AKRON, OHIO—Big changes in the PVC industry will have to start small—as small as the molecules that make up each resin pellet.
A group of industry players and polymer scientists arrived at this conclusion after a Jan. 14-15 meeting in Akron organized by Edison Polymer Innovation Center, a partnership that includes faculty from the University of Akron and Cleveland's Case Western Reserve University.
More than 30 representatives from two dozen firms attended the session, designed to prioritize a list of 24 projects proposed by the EPIC staff. The seven projects focusing on new molecular architecture far outpaced all others in the field in terms of interest generated, said EPIC PVC program director Chuck Wilkes.
``There was a lot of interest in making new PVC polymers by ways you can't make them today,'' he said. ``Those projects came out high on the value curve.''
Improving heat distortion and impact strength in rigid PVC and boosting compression set, thermal stability and nonmigratable plasticizers in flexible PVC topped the list of ways in which PVC can be improved. These improvements would allow PVC to compete with engineering thermoplastics such as reinforced nylon, polysulfones and high-end ABS, Wilkes said.
Session attendee Bill Bezubic said he is encouraged by EPIC's new approach to how PVC will be used in the future. Bezubic is chief scientist for vinyl building projects at CertainTeed Corp.'s research center in Jackson, Mich.
CertainTeed is North America's largest pipe, profile and tubing extruder, with 1996 sales of $481 million. The Valley Forge, Pa., firm also makes more than 300 million pounds of PVC for its own use.
``PVC is a very inexpensive material, and as such it didn't get the lion's share of research,'' said Bezubic, who has worked in the industry for almost two decades. ``Now it's just the opposite approach. If PVC can go against engineered materials, its price advantage would be outstanding.''
Dave Bonner, senior vice president for top 10 PVC producer Westlake PVC Corp. of Houston, also was impressed with what he heard at the EPIC session. He addressed the Vinyl Institute's executive board, of which he is a member, at its Jan. 20 meeting to urge its support of the EPIC initiative.

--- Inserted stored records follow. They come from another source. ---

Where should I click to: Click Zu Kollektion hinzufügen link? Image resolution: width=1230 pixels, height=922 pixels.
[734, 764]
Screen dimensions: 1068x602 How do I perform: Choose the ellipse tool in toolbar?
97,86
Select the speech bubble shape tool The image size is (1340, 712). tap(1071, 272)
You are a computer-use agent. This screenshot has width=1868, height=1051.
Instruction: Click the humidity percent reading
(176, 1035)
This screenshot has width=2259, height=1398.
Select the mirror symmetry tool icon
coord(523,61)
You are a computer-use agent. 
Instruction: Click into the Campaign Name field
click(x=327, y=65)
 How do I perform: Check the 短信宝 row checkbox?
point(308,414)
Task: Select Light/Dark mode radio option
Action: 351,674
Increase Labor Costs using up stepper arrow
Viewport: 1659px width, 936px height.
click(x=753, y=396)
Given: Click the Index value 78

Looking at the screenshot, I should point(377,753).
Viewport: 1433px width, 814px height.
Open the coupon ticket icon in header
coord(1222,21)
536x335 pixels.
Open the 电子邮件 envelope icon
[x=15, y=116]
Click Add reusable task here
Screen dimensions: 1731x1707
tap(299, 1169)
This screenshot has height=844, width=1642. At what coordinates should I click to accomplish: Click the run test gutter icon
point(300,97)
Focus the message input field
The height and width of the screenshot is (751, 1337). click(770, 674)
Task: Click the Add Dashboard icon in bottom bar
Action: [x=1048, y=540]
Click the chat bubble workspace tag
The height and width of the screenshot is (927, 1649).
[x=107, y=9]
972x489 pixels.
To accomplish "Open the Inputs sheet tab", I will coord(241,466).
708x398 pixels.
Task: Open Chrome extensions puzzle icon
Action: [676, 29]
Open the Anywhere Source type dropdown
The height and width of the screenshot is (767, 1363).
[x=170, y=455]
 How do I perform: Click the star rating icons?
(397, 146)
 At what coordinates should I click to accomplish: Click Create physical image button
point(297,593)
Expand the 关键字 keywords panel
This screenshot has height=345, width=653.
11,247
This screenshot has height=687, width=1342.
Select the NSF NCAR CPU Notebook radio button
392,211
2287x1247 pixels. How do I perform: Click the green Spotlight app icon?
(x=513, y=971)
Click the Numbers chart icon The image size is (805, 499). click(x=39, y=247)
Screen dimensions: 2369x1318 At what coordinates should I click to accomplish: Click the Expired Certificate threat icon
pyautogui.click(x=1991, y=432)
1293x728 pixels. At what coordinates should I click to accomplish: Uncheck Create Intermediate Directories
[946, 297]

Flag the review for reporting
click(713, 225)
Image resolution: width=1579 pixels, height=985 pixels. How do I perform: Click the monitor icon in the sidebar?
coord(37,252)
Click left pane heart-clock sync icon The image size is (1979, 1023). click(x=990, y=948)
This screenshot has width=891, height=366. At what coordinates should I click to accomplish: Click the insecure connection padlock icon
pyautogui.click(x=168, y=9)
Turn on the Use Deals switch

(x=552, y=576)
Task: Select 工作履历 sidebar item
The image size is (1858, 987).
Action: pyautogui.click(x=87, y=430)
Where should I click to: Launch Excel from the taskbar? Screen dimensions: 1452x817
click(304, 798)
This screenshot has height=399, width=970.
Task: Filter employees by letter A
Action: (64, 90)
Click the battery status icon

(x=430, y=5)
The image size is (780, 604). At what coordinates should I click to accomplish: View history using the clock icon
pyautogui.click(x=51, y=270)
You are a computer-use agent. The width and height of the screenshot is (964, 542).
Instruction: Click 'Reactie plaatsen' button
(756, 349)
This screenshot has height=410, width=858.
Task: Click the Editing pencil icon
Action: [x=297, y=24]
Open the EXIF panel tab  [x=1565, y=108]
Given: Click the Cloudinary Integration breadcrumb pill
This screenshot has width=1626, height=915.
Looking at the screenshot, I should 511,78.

``I think the people [at the EPIC session] saw for the first time the possibility of a breakthrough in technology that they hadn't thought possible,'' Bonner said. ``Now we need to make sure the funding is there, at least to get the project to first base.''
Robert Burnett, Vinyl Institute executive director, said the EPIC program has received an enthusiastic response from the institute's member companies so far.
``There are several research initiatives out there, including the EPIC initiative, and I think they've kind of relit the fire for research in the industry,'' Burnett said. ``I'm pleased the industry's responding to this opportunity.''
The Vinyl Institute doesn't plan to sponsor EPIC directly, but will encourage its members to participate in projects that are appropriate to their needs, he added.
John Andries, vice president of technology for PVC compounder Teknor Apex Inc. of Pawtucket, R.I., said his firm particularly is interested in research projects that could develop new PVC blends, such as the PVC/thermoplastic elastomer alloy Teknor Apex unveiled last year.
Andries added that it is important for PVC to maintain its low-cost position as technology advances its potential uses.
Other attendees ran the gamut of the industry, including PVC makers Geon Co., Shintech Inc., Condea Vista Co. and Borden Chemicals & Plastics; compounder Colorite Inc.; additives suppliers Morton International and Elf Atochem North America; fabricator Armstrong World Industries; and machine suppliers such as Cincinnati Milacron Inc.
Wilkes was especially pleased with the involvement of several non-U.S. firms that do not produce PVC in North America, such as Solvay SA of Belgium and Mitsubishi Chemical of Japan.
Though none of the attendees has committed financially to EPIC, Wilkes said he hopes to have funding lined up in late March so the group can launch research on 13 or 14 projects this spring. He estimates the effort will need an annual budget of $2 million a year for a three-year period.